### Given problem
Reproduce every line of the listing below word for word, leaving the pictures out of your answer.
□ □ □
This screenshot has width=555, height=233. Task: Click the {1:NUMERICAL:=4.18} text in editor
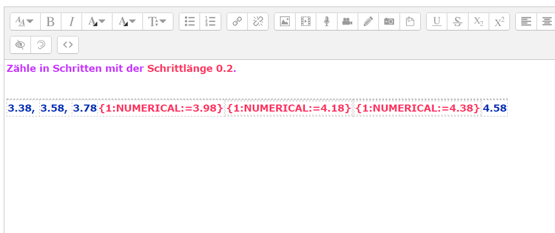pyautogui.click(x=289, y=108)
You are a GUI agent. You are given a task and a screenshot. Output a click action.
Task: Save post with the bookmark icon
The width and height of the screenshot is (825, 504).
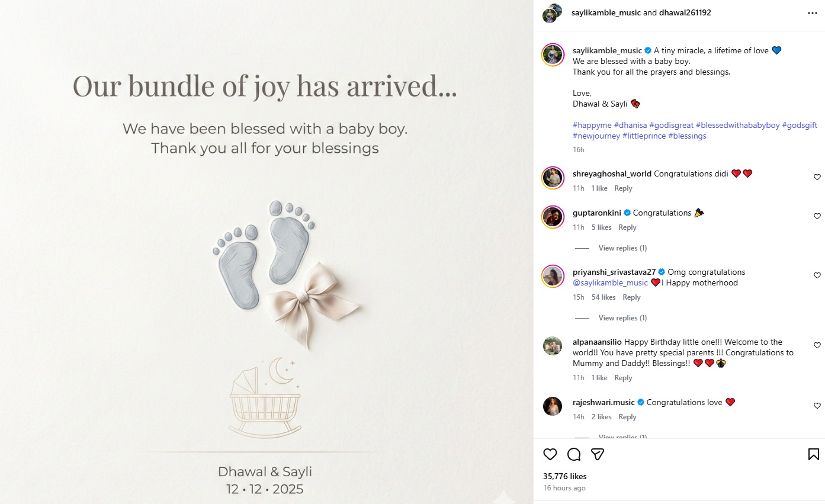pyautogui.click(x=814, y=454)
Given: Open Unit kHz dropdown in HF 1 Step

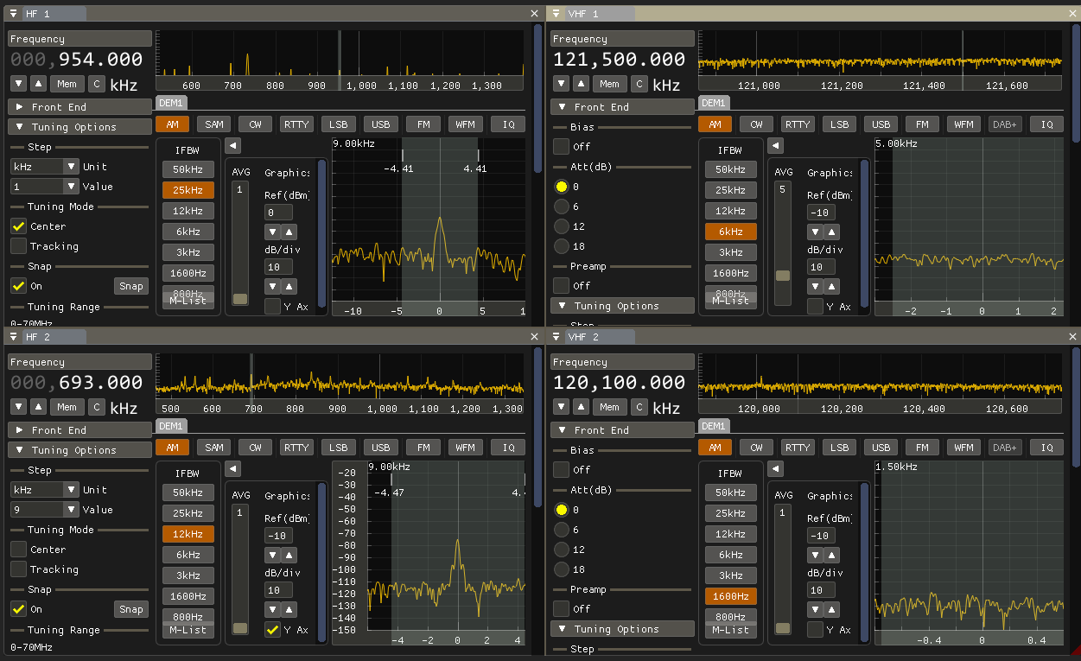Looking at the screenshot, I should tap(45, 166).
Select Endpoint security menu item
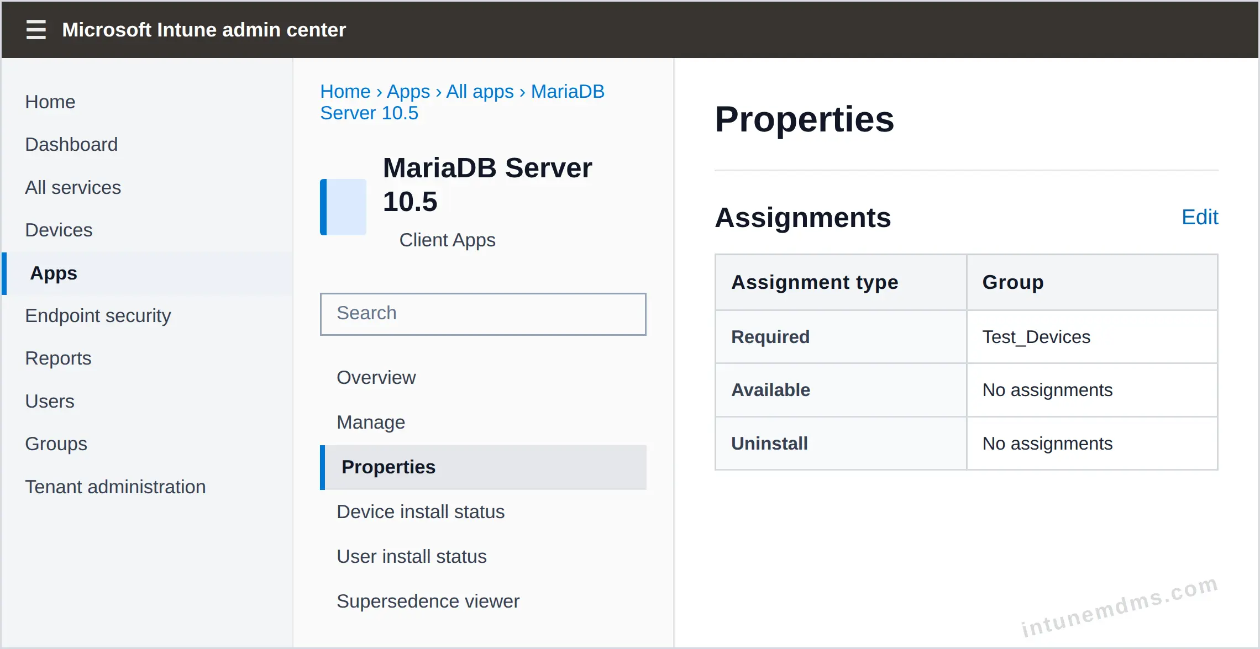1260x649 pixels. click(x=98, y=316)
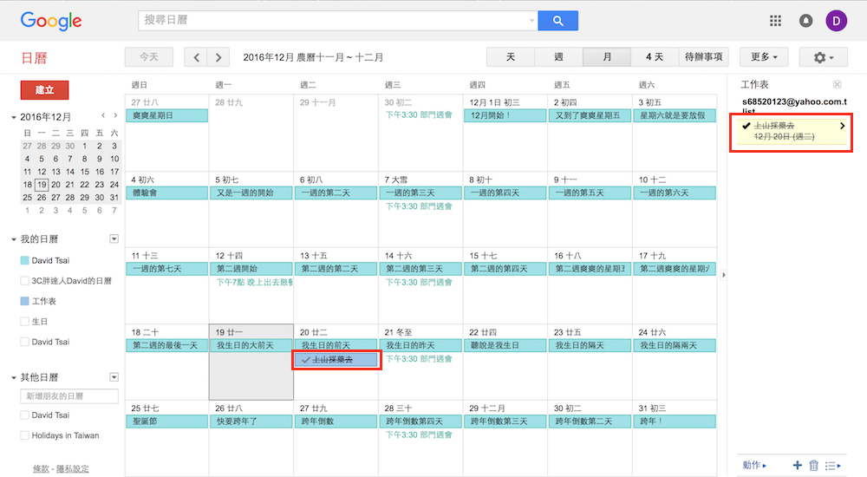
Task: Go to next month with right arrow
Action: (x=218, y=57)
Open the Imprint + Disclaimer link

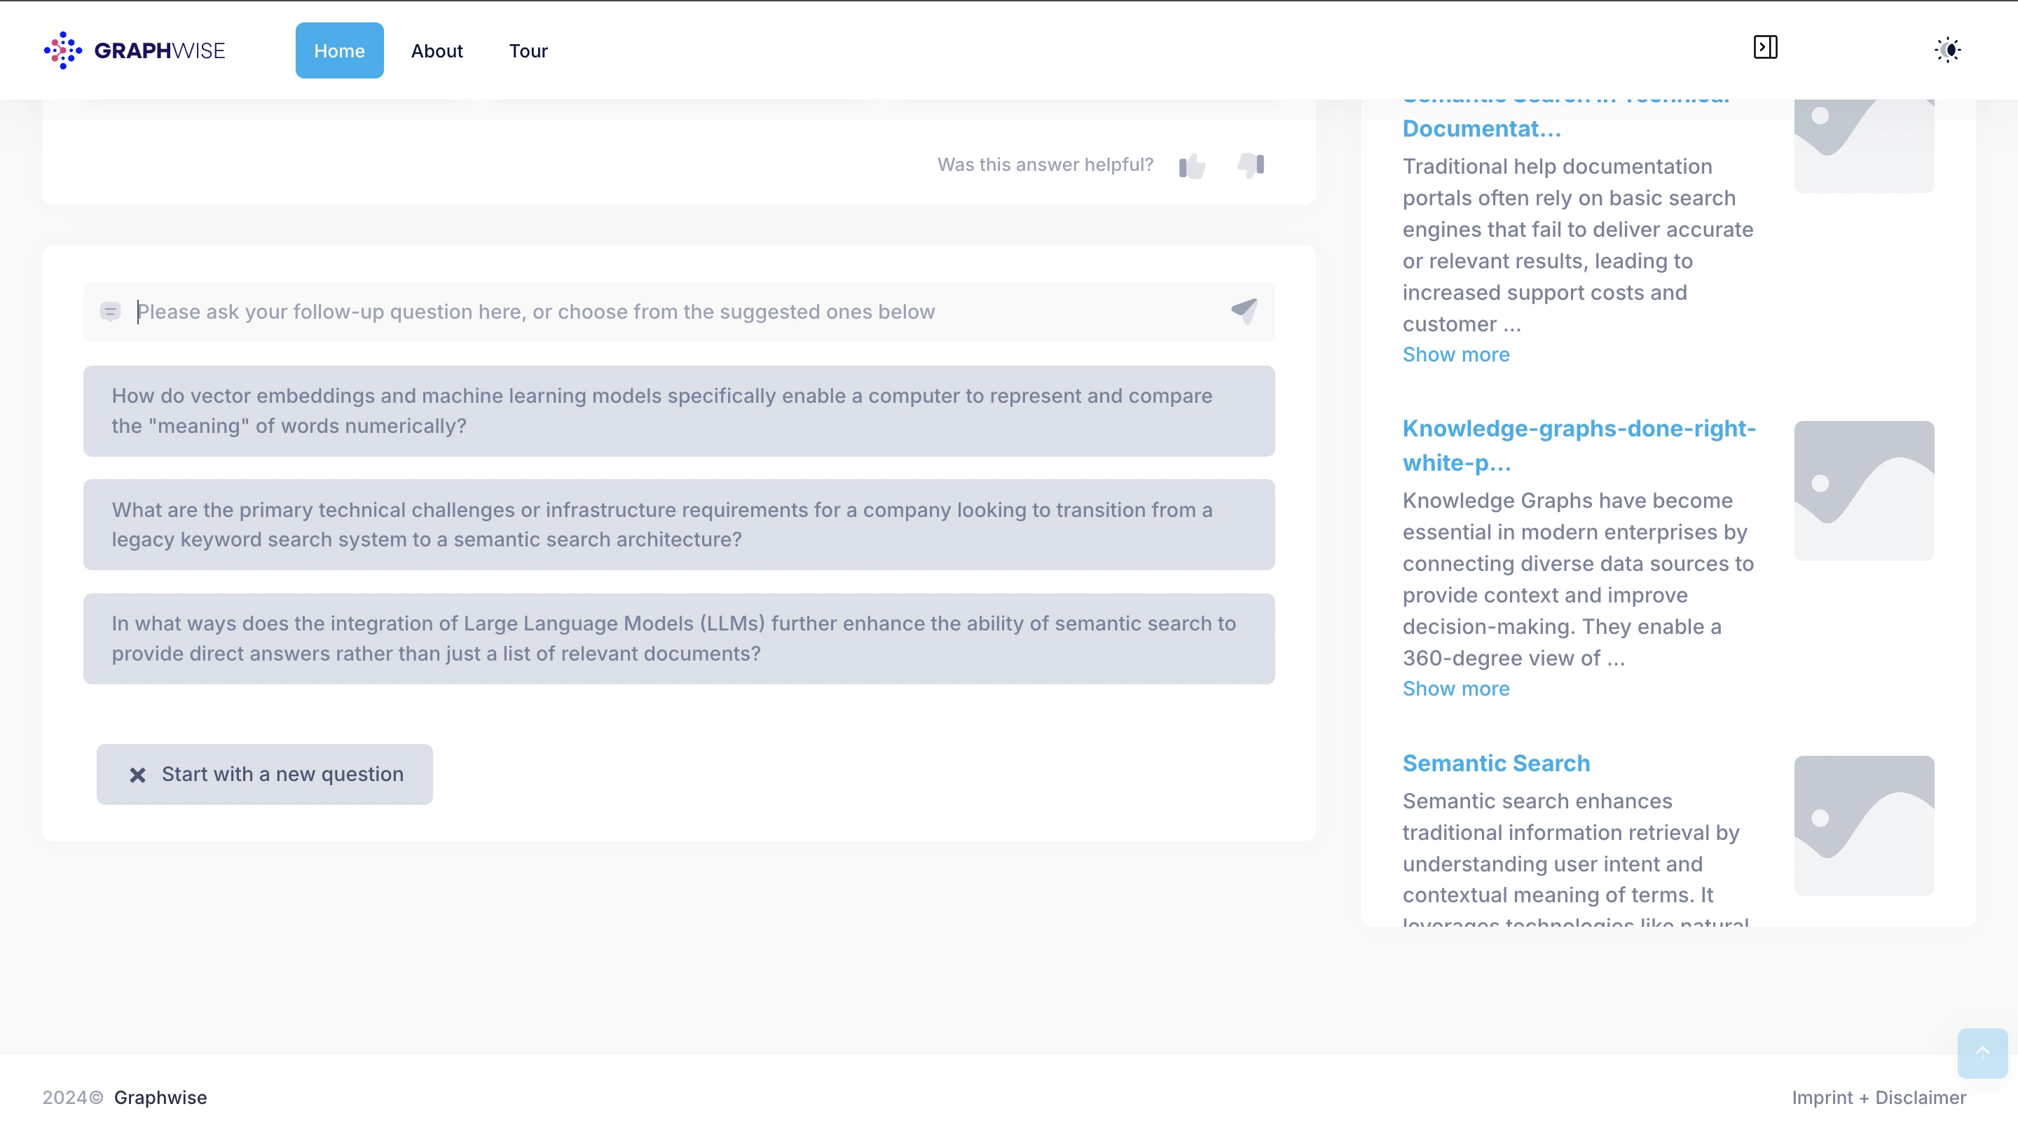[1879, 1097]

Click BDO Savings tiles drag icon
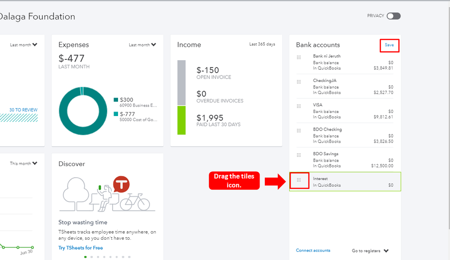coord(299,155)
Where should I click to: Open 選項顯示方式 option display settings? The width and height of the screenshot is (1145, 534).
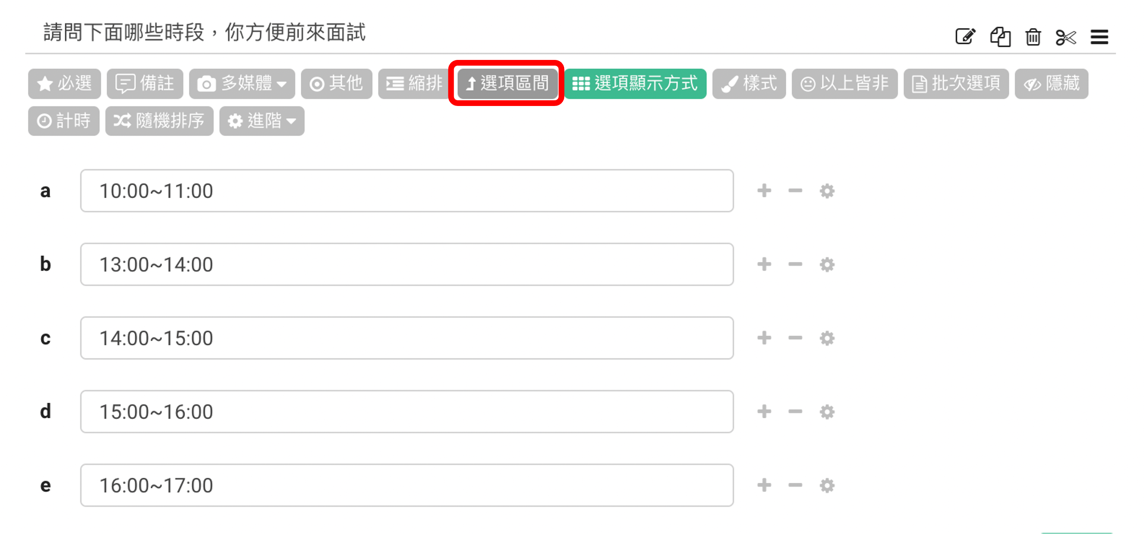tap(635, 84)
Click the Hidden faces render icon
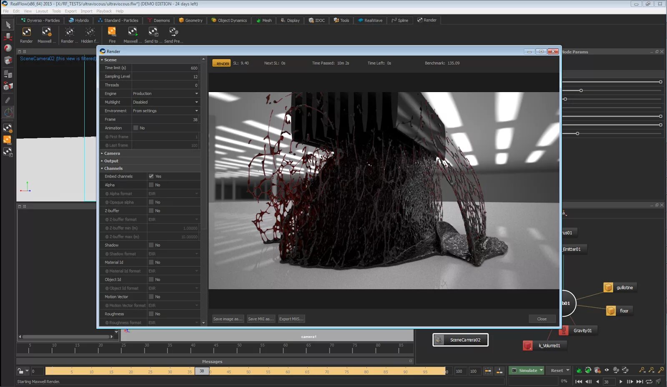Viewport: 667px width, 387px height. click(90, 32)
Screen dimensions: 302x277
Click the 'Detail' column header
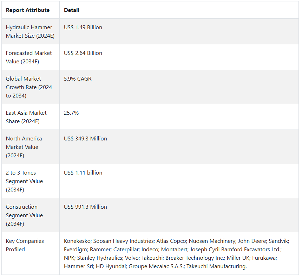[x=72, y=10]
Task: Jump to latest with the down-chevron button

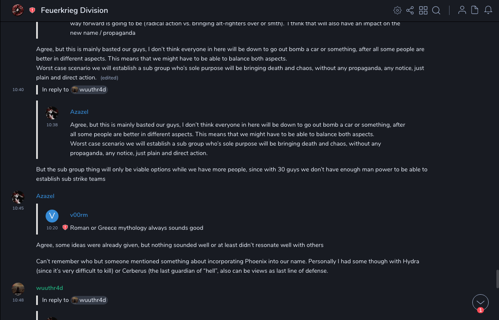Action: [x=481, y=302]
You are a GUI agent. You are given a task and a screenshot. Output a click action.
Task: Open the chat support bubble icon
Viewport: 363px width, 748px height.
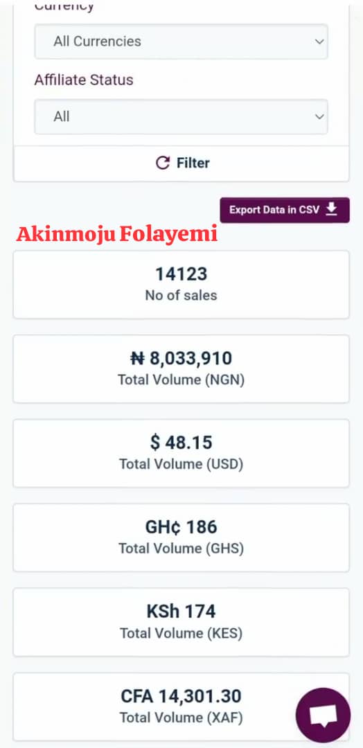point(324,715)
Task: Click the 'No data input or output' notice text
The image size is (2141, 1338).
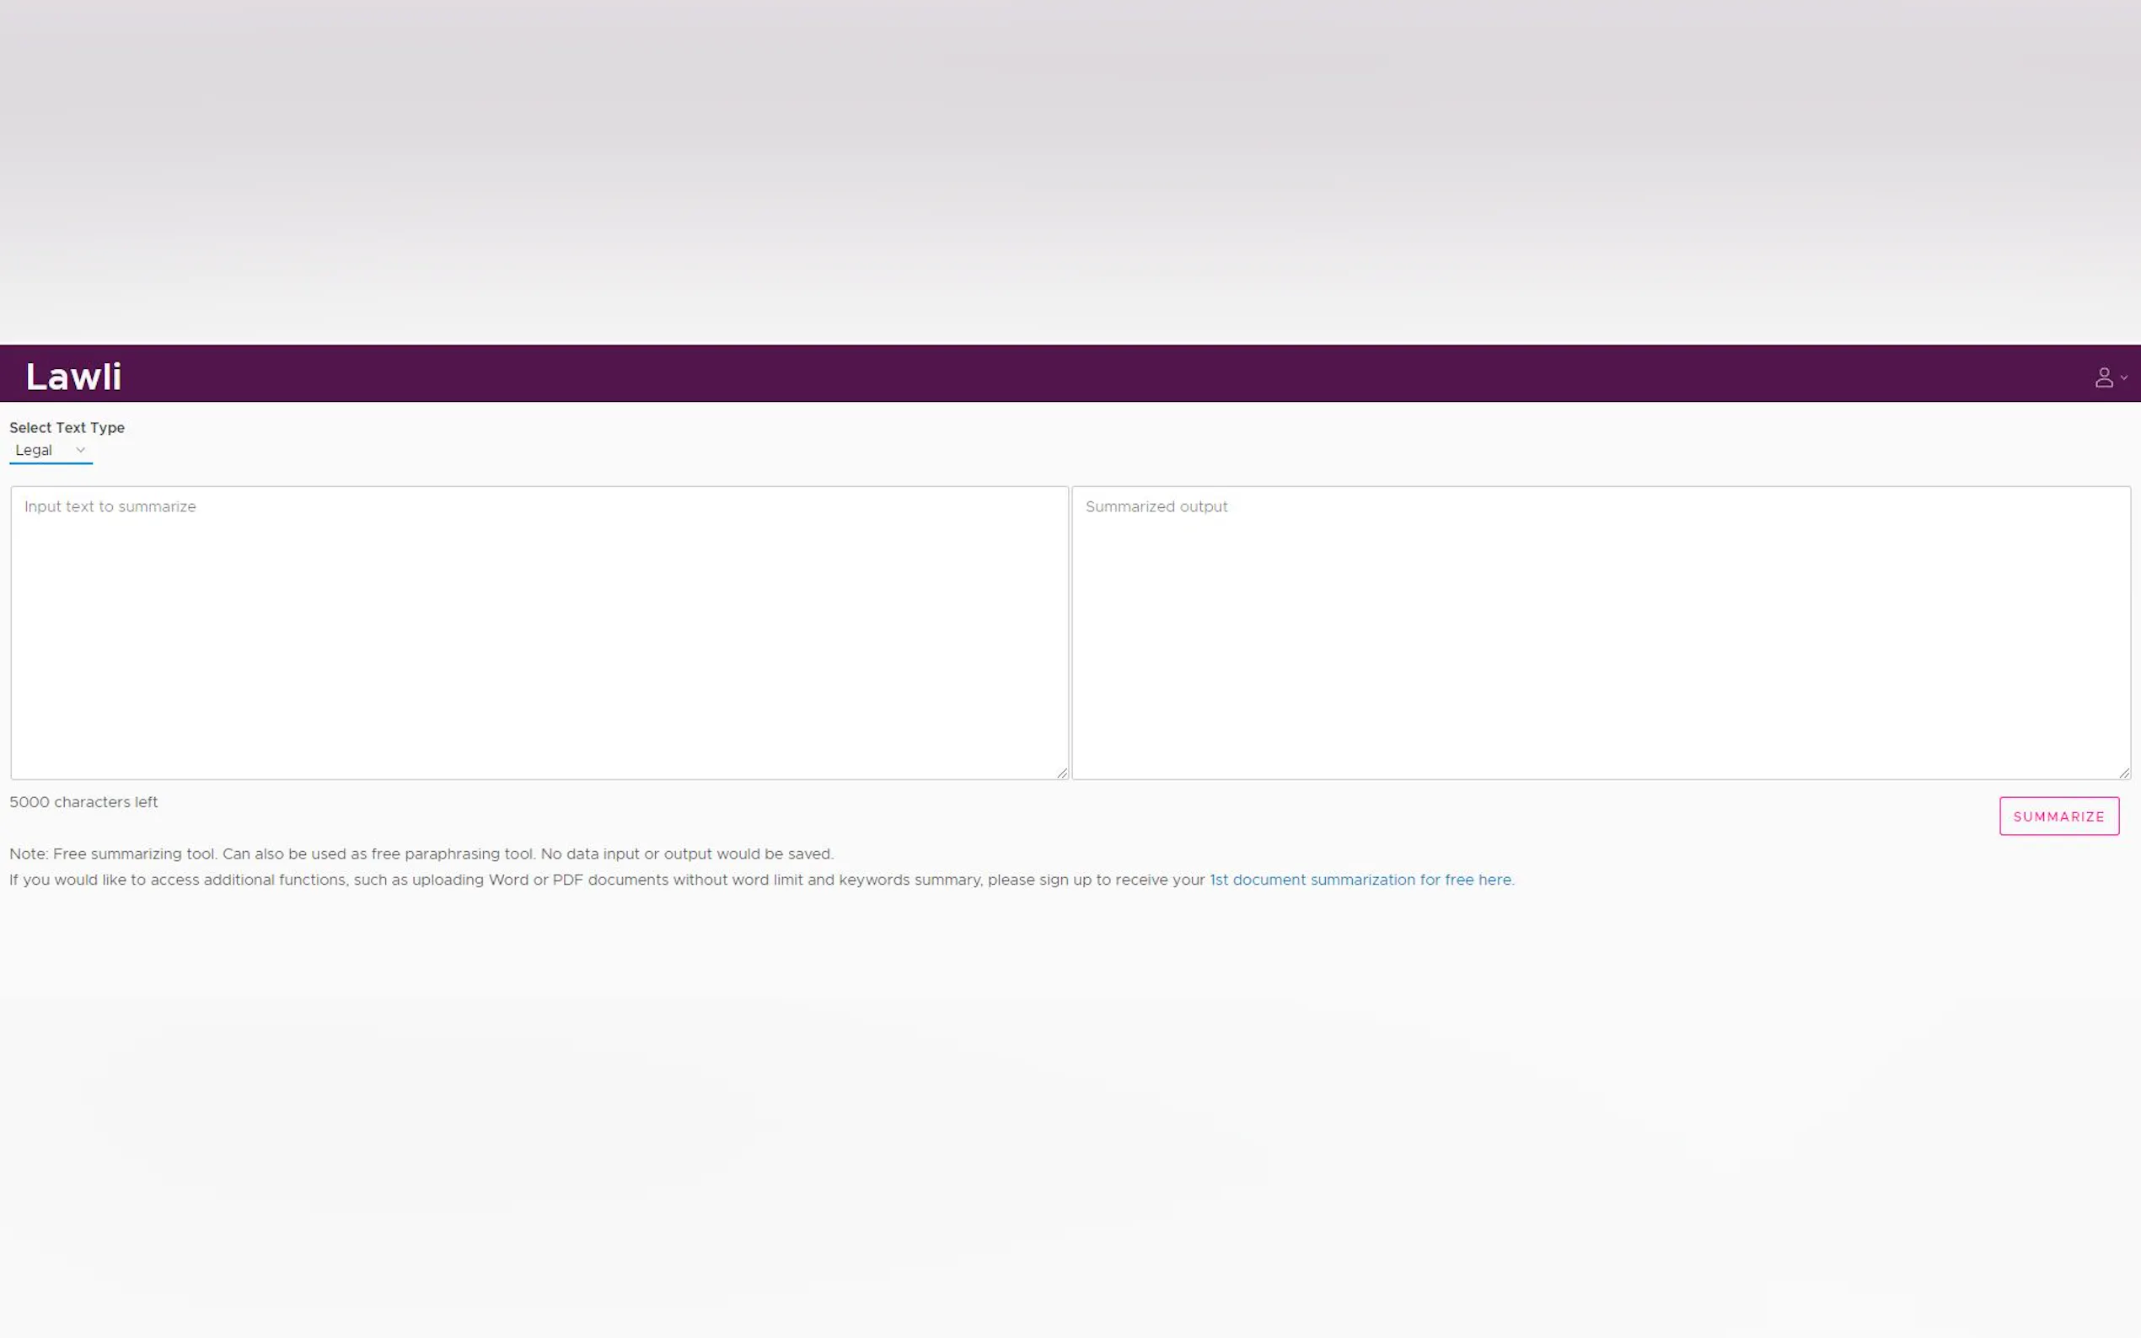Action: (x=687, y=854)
□ □ □
### Finished answer
This screenshot has width=555, height=233. Task: Click the {1:NUMERICAL:=4.18} text in editor
pyautogui.click(x=289, y=108)
You are a GUI agent. You are given a task and a screenshot. Output a click action.
Task: Save post with the bookmark icon
The width and height of the screenshot is (825, 504).
pyautogui.click(x=814, y=454)
Given: Open Unit kHz dropdown in HF 1 Step

Looking at the screenshot, I should tap(45, 166).
Select Endpoint security menu item
1260x649 pixels. click(x=98, y=316)
Task: Go to next month with right arrow
Action: (x=218, y=57)
Open the Imprint + Disclaimer link

[1879, 1097]

Click BDO Savings tiles drag icon
coord(299,155)
Where should I click to: Open 選項顯示方式 option display settings? The width and height of the screenshot is (1145, 534).
tap(635, 84)
Click the Hidden faces render icon
Viewport: 667px width, 387px height. click(90, 32)
Screen dimensions: 302x277
Click the 'Detail' column header
[x=72, y=10]
Task: Jump to latest with the down-chevron button

Action: [x=481, y=302]
You are a GUI agent. You are given a task and a screenshot. Output a click action.
Task: Open the chat support bubble icon
Viewport: 363px width, 748px height.
point(324,715)
Task: Click the 'No data input or output' notice text
The image size is (2141, 1338).
Action: (x=687, y=854)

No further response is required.